7 décembre. Saint Ambroise, archevêque de Milan, docteur de l'Eglise. 397.

- Saint Ambroise, archevêque de Milan, docteur de l'Eglise. 397.

Pape : Saint Sirice. Empereur romain : Théodose Ier (+395). Empereur romain d'Occident : Flavius Honorius. Empereur romain d'Orient : Flavius Arcadius.

" Ecce examen apum in ore leonis erat, ac favus mellis."
" On eût dit un lion redoutable, mais généreux, dont la bouche éloquente distillait le miel le plus exquis, tout en confondant d'une voix foufroyante l'impiété des méchants."
Judic., XIV, 8.


Maître de Burgo de Osma. XVe.

Cet illustre Pontife figure dignement sur le Cycle catholique, à côté du grand Evoque de Myre. Celui-ci a confessé, à Nicée, la divinité du Rédempteur des hommes ; celui-là, dans Milan, a été en butte à toute la fureur des Ariens, et par son courage invincible, il a triomphé des ennemis du Christ. Qu'il unisse donc sa voix de Docteur à celle de saint Pierre Chrysologue, et qu'il nous annonce les grandeurs et les abaissements du Messie. Mais telle est en particulier la gloire d'Ambroise, comme Docteur, que si. entre les brillantes lumières de l'Eglise latine, quatre illustres Maîtres de la Doctrine marchent en tête du cortège des divins interprètes de la Foi, le glorieux Pontife de Milan complète, avec Grégoire, Augustin et Jérôme, ce nombre mystique.

Ambroise doit l'honneur d'occuper sur le Cycle une si noble place en ces jours, à l'antique coutume de l'Eglise qui, aux premiers siècles, excluait du Carême les fêtes des Saints. Le jour de sa sortie de ce monde et de son entrée au ciel fut le quatre Avril ; or, l'anniversaire de cet heureux trépas se rencontre, la plupart du temps, dans le cours de la sainte Quarantaine : on fut donc contraint de faire choix d'un autre jour dans l'année, et le sept Décembre, anniversaire de l'Ordination épiscopale d'Ambroise, se recommandait de lui-même pour recevoir la fête annuelle du saint Docteur.

Au reste, le souvenir d'Ambroise est un des plus doux parfums dont pût être embaumée la route qui conduit à Bethléhem. Quelle plus glorieuse, ci en même temps quelle plus charmante mémoire que celle de ce saint et aimable Evêque, en qui la force du lion s'unit à la douceur de la colombe ? En vain les siècles ont passé sur cette mémoire : ils n'ont fait que la rendre plus vive et plus chère.

◆ **Données fournies**
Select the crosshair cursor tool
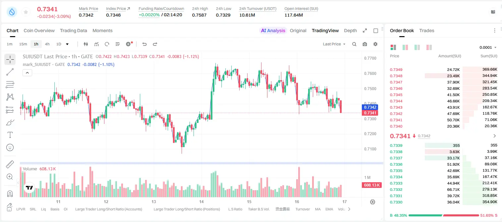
* * *
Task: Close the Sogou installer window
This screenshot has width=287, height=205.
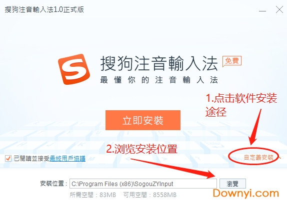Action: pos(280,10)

◆ **Votre objectif**
Pour chacune des affirmations ci-dessous, dites par oui ou par non si elle concorde avec le passage cité sur saint Ambroise, puis citez mot pour mot les termes du passage qui tranchent la question.
1. Ambroise quitta ce monde un quatre avril.
2. Le sept décembre correspond à l'anniversaire de la naissance d'Ambroise.
3. Ambroise forme, avec Grégoire, Augustin et Jérôme, le groupe des quatre maîtres de la Doctrine de l'Église latine.

◆ **Réponse rédigée**
1. Oui : « Le jour de sa sortie de ce monde et de son entrée au ciel fut le quatre Avril ».
2. Non : « le sept Décembre, anniversaire de l'Ordination épiscopale d'Ambroise ».
3. Oui : « le glorieux Pontife de Milan complète, avec Grégoire, Augustin et Jérôme, ce nombre mystique ».